Python PyCaret Compare Models














































Python PyCaret Compare Models




 Compare Models-PyCaret

 
This is the first step we recommend in any supervised machine learning task. This function trains all the models in the model library using default hyperparameters and evaluates performance metrics using cross validation. It returns the trained model object class.
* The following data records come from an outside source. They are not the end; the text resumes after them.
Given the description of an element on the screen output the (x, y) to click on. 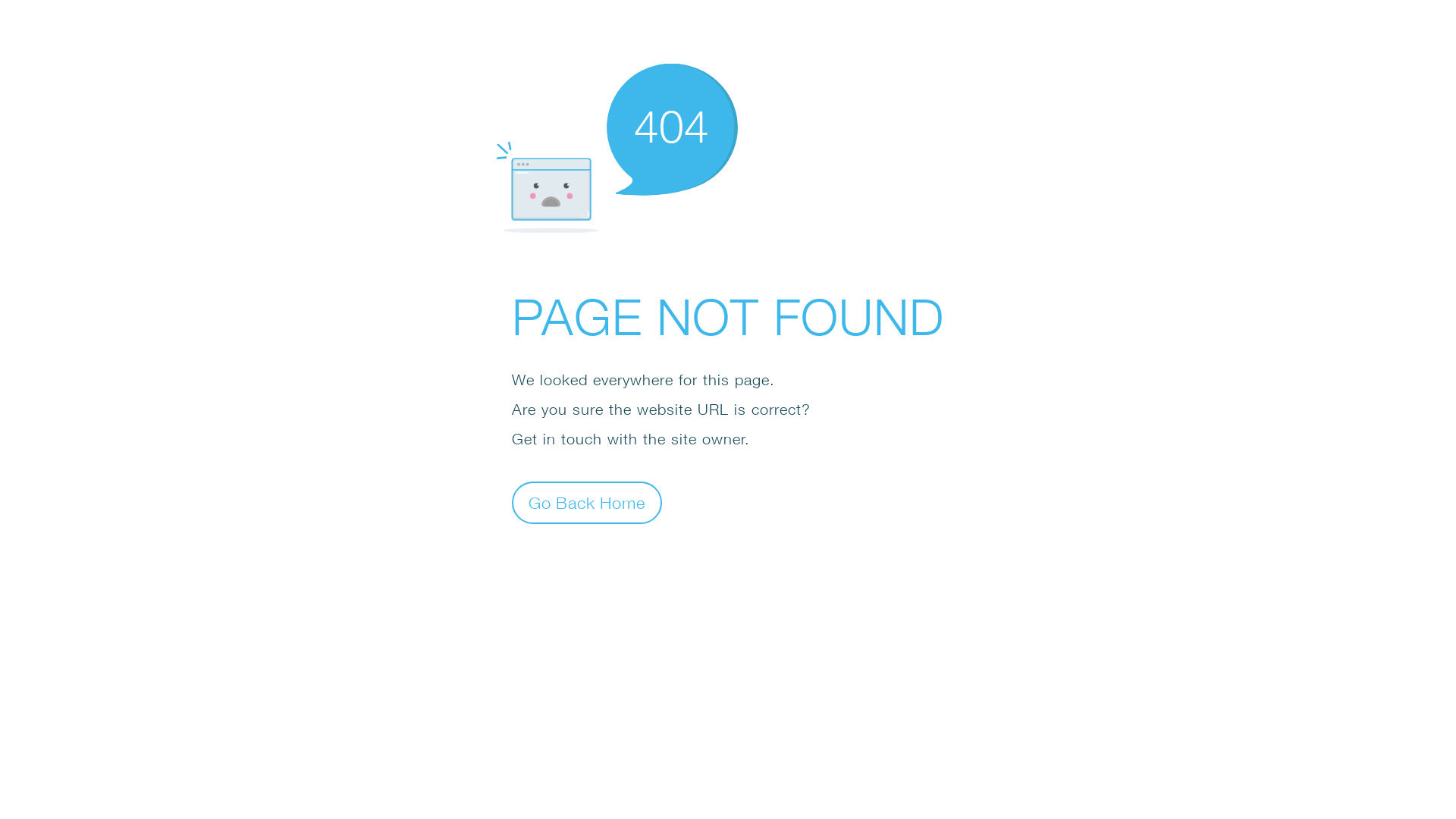
Go Back Home Element type: text (586, 502)
Given the description of an element on the screen output the (x, y) to click on. 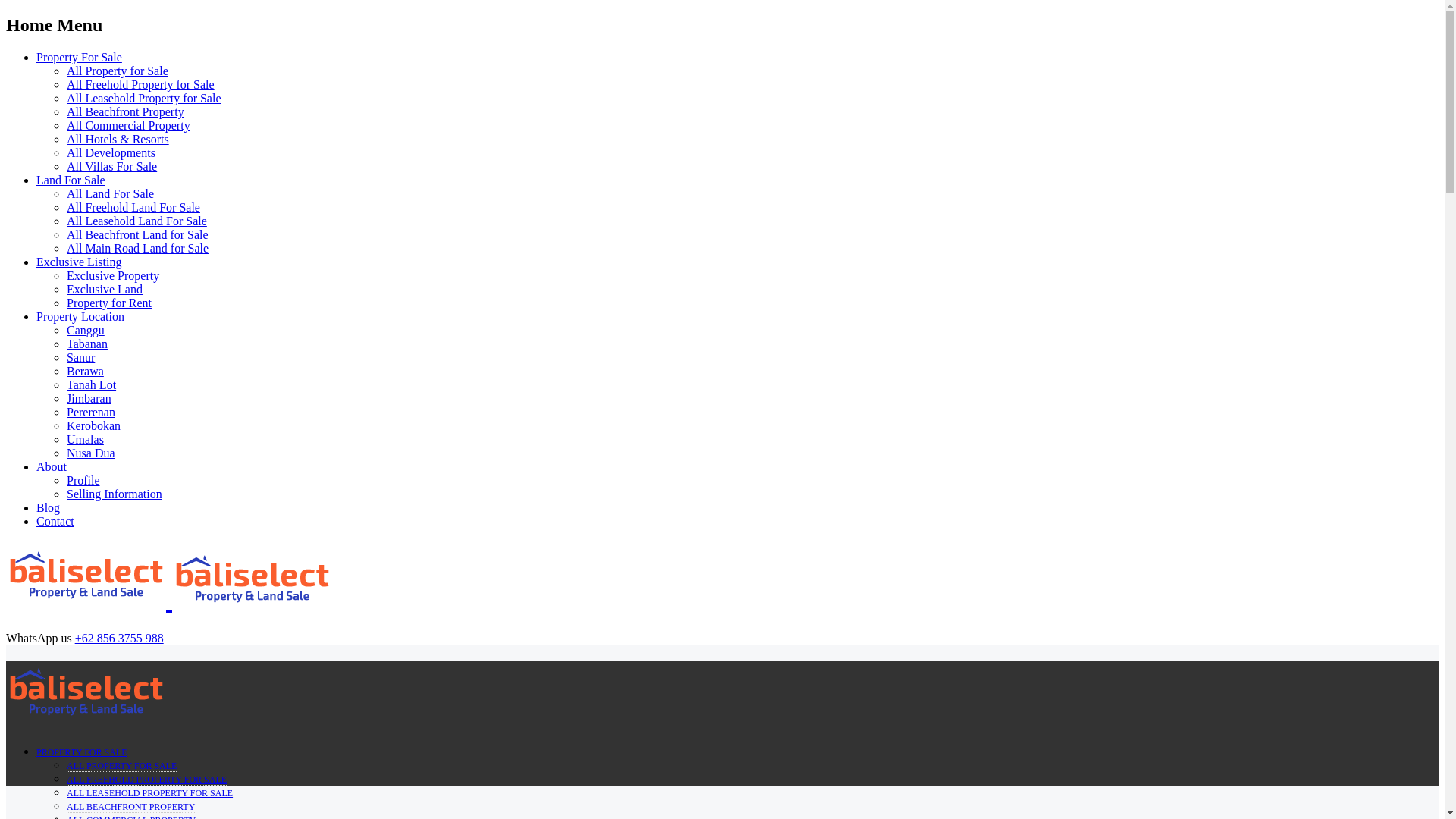
Umalas (84, 439)
Bali Beachfront Property (125, 111)
Commercial Property in Bali (128, 124)
Kerobokan (93, 425)
Jimbaran (89, 398)
All Property for Sale (117, 70)
All Leasehold Property for Sale (143, 97)
PROPERTY FOR SALE (82, 751)
All Main Road Land for Sale (137, 247)
Property For Sale (79, 56)
Given the description of an element on the screen output the (x, y) to click on. 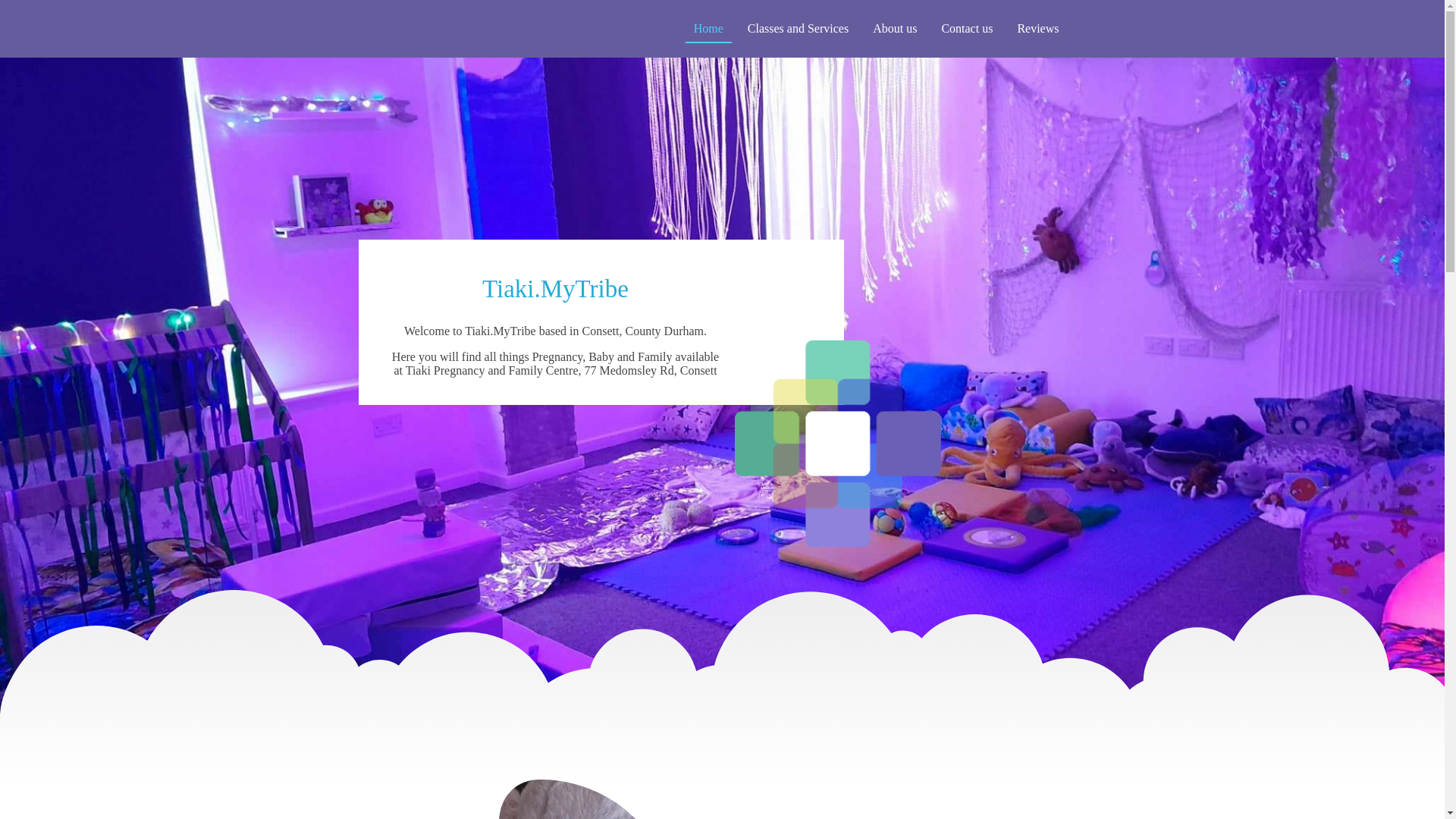
Classes and Services (797, 28)
Reviews (1037, 28)
Home (707, 28)
Contact us (966, 28)
About us (894, 28)
Given the description of an element on the screen output the (x, y) to click on. 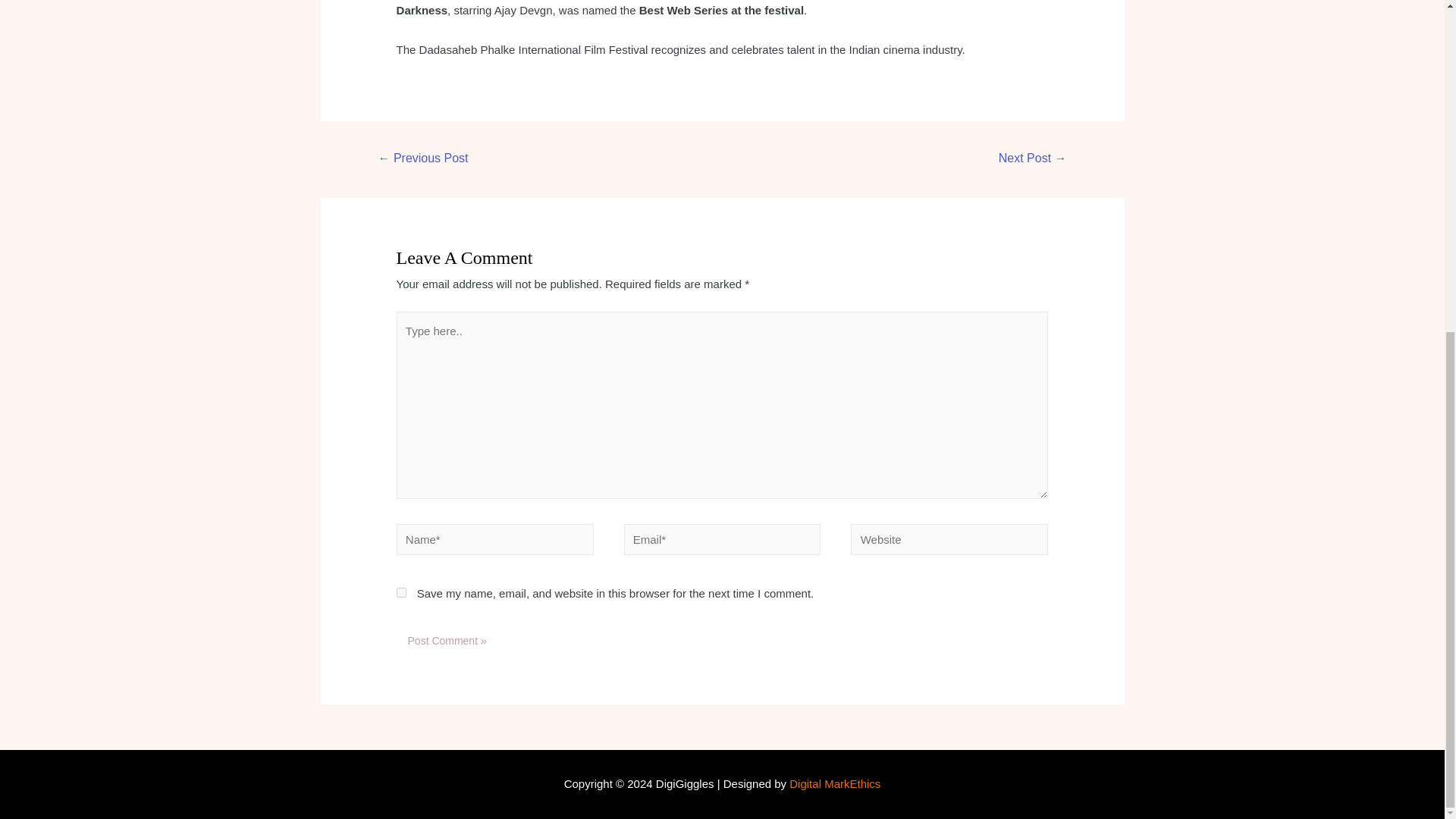
yes (401, 592)
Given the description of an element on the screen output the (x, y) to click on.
The evaluation metrics used are:

  • For Classification: Accuracy, AUC, Recall, Precision, F1, Kappa, MCC
  • For Regression: MAE, MSE, RMSE, R2, RMSLE, MAPE

Here are few ways you can use compare_models function:

# import classification module
from pycaret.classification import *
# init setup
clf1 = setup(data, target = 'name-of-target')
# return best model
best = compare_models()
# return best model based on Recall
best = compare_models(sort = 'Recall') #default is 'Accuracy'
# compare specific models
best_specific = compare_models(whitelist = ['dt','rf','xgboost'])
# blacklist certain models
best_specific = compare_models(blacklist = ['catboost','svm'])
# return top 3 models based on Accuracy
top3 = compare_models(n_select = 3)

Sample Output:

Figure

Sample output from compare_models function

In the next article, we'll see how to train model using Create Model Function.
Until then ,Happy Pythoning....!!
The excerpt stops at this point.